Onboarding flow: Welcome, Name input
Onboarding flow: Track creation step
Onboarding flow: Goal setup and consistency

Measuring the flow.

The onboarding launched as part of the first public release and was instrumented using PostHog to understand how users progressed through each step.

WELCOME
100%
NAME
93.5%
TRACK CREATION
90.5%
GOAL SETUP
69.6%
PostHog analytics onboarding completion funnel graph

The data revealed two interesting patterns.

Of the users who reached the creation step, 96% successfully created a track and continued through the flow.

This challenged one of the assumptions behind the redesign. Creating a track is the most involved action in the onboarding experience, yet very few users dropped off at this stage.

The largest drop occurred during goal setup.

While users were willing to create something for themselves, asking them to immediately commit to a future routine appeared to introduce a different kind of friction.

Creation and commitment are different.

The clearest takeaway was that creation and commitment are different behaviours.

Users were willing to create before they were willing to plan. While track creation saw strong completion rates, the largest drop occurred when the flow shifted from creating something in the present to committing to a future routine.

The results also challenged a number of assumptions made during the design process.

I expected track creation to be the highest-friction part of the onboarding. Instead, users completed it at a much rate than anticipated. This suggests the barrier was never the complexity of creation itself, but getting started.

It also reinforced one of the principles that shaped the redesign. Users responded better to experiencing the product than being taught about it. Rather than introducing features through guides, walkthroughs, or examples, the onboarding placed users directly inside the core workflow.

Most importantly, the results validated a core assumption behind Subtopia: people were willing to create their own content. User control, which initially felt like a risk during onboarding, turned out to be one of the product's strengths.

Timing the commitment.

The onboarding successfully introduced users to the product, but the data suggests that goal creation may be appearing too early in the journey.

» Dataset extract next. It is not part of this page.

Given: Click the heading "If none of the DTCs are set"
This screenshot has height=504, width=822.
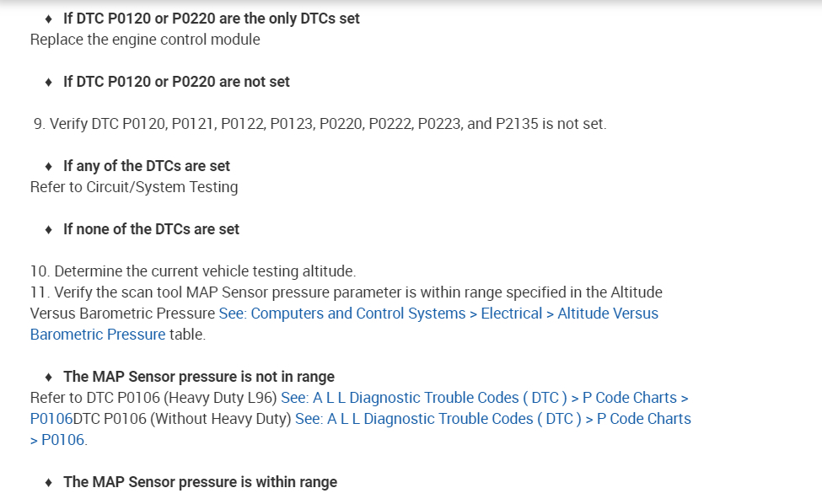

The next iteration would focus on testing the timing of that commitment rather than redesigning the goal feature itself.

One direction would be making goals optional during onboarding, allowing users to reach the product immediately after creating their first track.

Another would be moving goal creation entirely outside the onboarding flow and introducing it after the first listening session, once users have experienced the value of the product firsthand.

The underlying hypothesis is that creating something and committing to it are different decisions. If users are first allowed to experience the outcome of their effort, they may be more willing to build a routine around it later.

Future iterations would focus on measuring whether delaying that commitment improves onboarding completion without reducing long-term engagement.